Well, my message is, is that if you harbor a terrorist, you're a terrorist. If you feed a terrorist, you're a terrorist. If you develop weapons of mass destruction that you want to terrorize the world, you'll be held accountable.

That's "my message." It might be over-the-top, or illogical, but can't be "false" unless it's not, in fact, his message.

Or this:

And that can mean only one thing: It remains a dangerous regime, and it remains a regime determined to acquire these terrible weapons.

As with so many statements on the list, this is a statement about Saddam Hussein's intent with regard to dangerous weapons. And as far as I know, nobody maintains Saddam had some dramatic change of heart about them and swore never to seek them again. Instead, all the reports I have seen, including those the anti-war voices love to tout as affirming their view of the thing, state unequivocally that Saddam lusted after WMD and was going to go back to building or buying them as soon as he could worm out from under the sanctions:

Saddam wanted to recreate Iraq’s WMD capability—which was essentially destroyed in 1991—after sanctions were removed and Iraq’s economy stabilized, but probably with a different mix of capabilities to that which previously existed. Saddam aspired to develop a nuclear capability—in an incremental fashion, irrespective of international pressure and the resulting economic risks—but he intended to focus on ballistic missile and tactical chemical warfare (CW) capabilities.

Here's another statement that somehow is characterized as "false":

And our terrorists—and the threats to America not only are from the terrorist organizations that hate freedom and kill in the name of religion; our mission also includes countries which develop weapons of mass destruction, nations with a history of brutality. If they're ever able to mate up with terrorist organizations, the free world will be threatened. And this president is not going to allow regimes such as Iran, Iraq, and North Korea to threaten our way of life.

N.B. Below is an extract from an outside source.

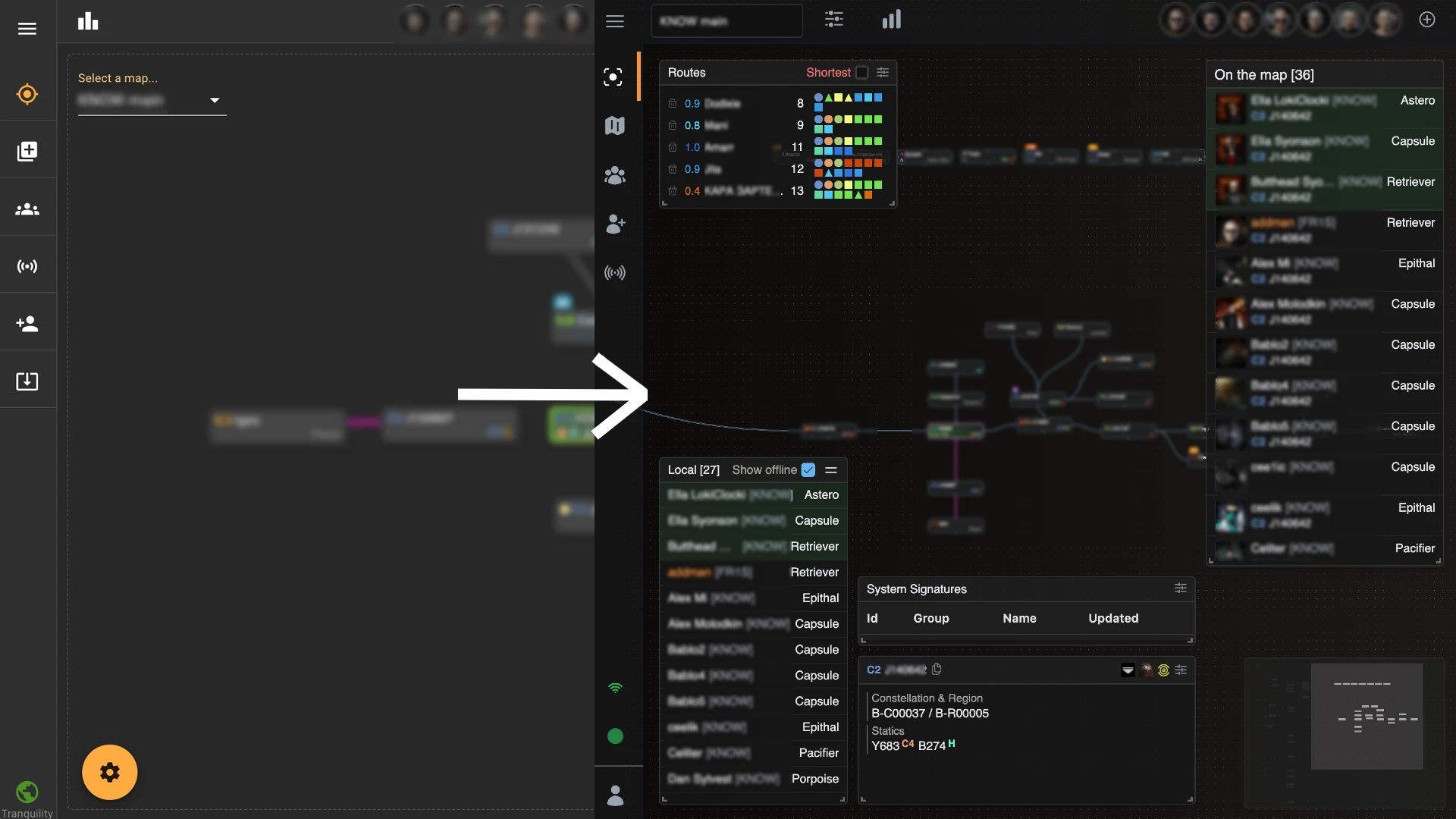Open System Signatures settings expander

It is a statement of what the president intends to do. It is a statement of potential threats. Where is the "falsehood" in it?

Or this one:

[Saddam] is to be concerned about, because we know that he continues to try to find the means to develop weapons of mass destruction. Nuclear programs, chemical programs, biological programs, that's what concerns us, and that's what the vice president was speaking of in his speech the other day.

We cannot pretend that this regime is one that can be trusted not to acquire weapons of mass destruction. This is a problem that the world had better get serious about very soon.

Again, statements about Saddam's intentions, which are not in dispute.

Some statements on the list seem to be false. Assertions that "we have evidence" of this or that, where no such evidence has ever been produced, or where evidence produced turned out to be bad evidence, can be called false. But a great many -- a third to a half -- of the statements I read while skimming the list were like those above.

It doesn't matter. "Nine hundred sixty five" will join the list of numbers on the banners and signs of the anti-war protesters. Like "600,000." No doubt, too, "false statements" -- a carefully chosen phrase -- will morph into simple "lies."

Wish I could find a video clip of it, but here:

Mrs. Iselin: [at meal time] I'm sorry, hon'. Would it really make it easier for you if we settled on just one number?

Sen. John Yerkes Iselin: Yeah. Just one, real, simple number that'd be easy for me to remember.

[Mrs. Iselin watches her husband thump a bottle of Heinz Tomato Ketchup onto his plate]

Sen. John Yerkes Iselin: [addressing the Senate] There are exactly 57 card-carrying members of the Communist Party in the Department of Defense at this time!

UPDATE: As predicted.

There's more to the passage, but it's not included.